JACOB OUBINA, SENIOR U.S. ECONOMIST AT RBC CAPITAL MARKETS, NEW YORK:
“From a headcount standpoint, it blew the doors off the bus. The declining unemployment rate was not surprising to us. The labour force participation rate was a little bit high given demographic forces over recent months and you can see it kind of veered off of trend a bit. There has been a normalization there.
“This will obviously have an effect on the view that the Fed will cut rates this year. This unemployment rate is going to do a lot to dissuade you of that thesis.

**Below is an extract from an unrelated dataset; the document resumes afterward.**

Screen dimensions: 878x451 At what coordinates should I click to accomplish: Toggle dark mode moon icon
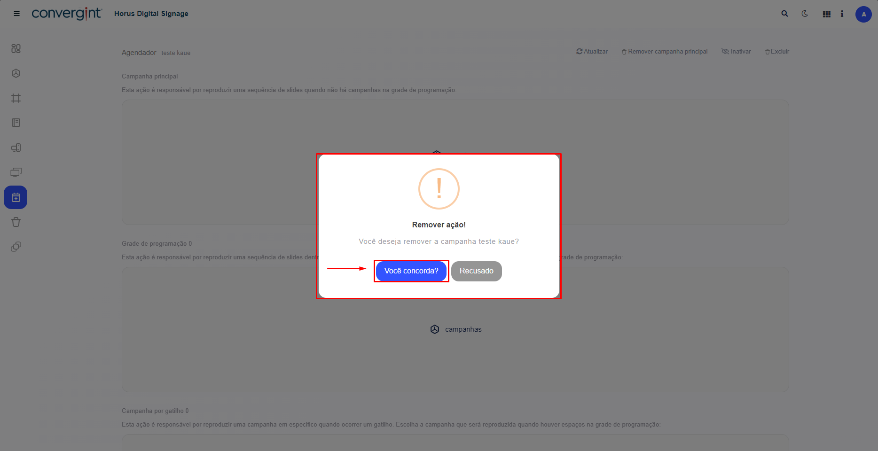click(805, 14)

“You’re firing on all cylinders in terms of the dual mandate. You’ve got average hourly earnings at 3.2 (percent) – that was a touch softer, but you had a revision to the prior month. 3.2 (percent) is clearly responding to lower rates of unemployment. There are wage pressures in the system. And so at some point that is going to lead to a wage push inflation narrative where companies are going to try to defend margins as these compensation costs get larger.
“This tells you that there’s a lot more capacity than people think for the economy to continue growing above trend.”
MOHAMED EL-ERIAN, CHIEF ECONOMIC ADVISER, ALLIANZ, NEWPORT BEACH, CALIFORNIA:
“With employment creation coming well above consensus market expectation and the unemployment rate dipping lower, April’s Jobs report confirmed that the labour market remains in a very good place. This is particularly good news for American households, notwithstanding the surprising absence of an uptick in wage growth. And it will help ensure that the U.S. economy continues to outperform other advanced countries.”
JJ KINAHAN, CHIEF MARKET STRATEGIST, TD AMERITRADE, CHICAGO:
“Really solid. Hard to find fault. I find it interesting we had that bump on the S&P’s and they came back to where they were. The bond market hasn’t moved. But from the economy point of view, this is very, very solid. It supports a little bit of what (Federal Reserve Chair Jerome) Powell said that those who were hoping for him to talk about a rate cut, employment is certainly continuing at an amazing pace.
“When you see the lowest unemployment rate since December of 1969 that is impressive. The one thing that stood out to me in this report that was really solid is the fact we were worried about construction jobs the last couple of months. They came back in a very nice way this time. Retail down a little bit, not necessarily surprising as companies, as you see in the earnings reports, continue to try and figure out the brick and mortar versus online.
“Powell was smart to say we are going to stand pat. His inflationary comments are really what got people because they were like how could you say this is just transitory on low inflation. At some point, it is going to come back. We have seen what has happened to crude oil over the last week and a half giving back a good percentage of its gains over the past month or so and that is the biggest area of inflationary pressures so we will see.
“The wage number here, some people were looking for a little bit higher on that, so that is the other thing in this report that is not what some people want. There is a little bit of human nature, the market is actually going so well that as we keep hitting highs people start expecting the bad news to come. People want the bad news to come, it feels like, and it is confusing a lot of people in the market.”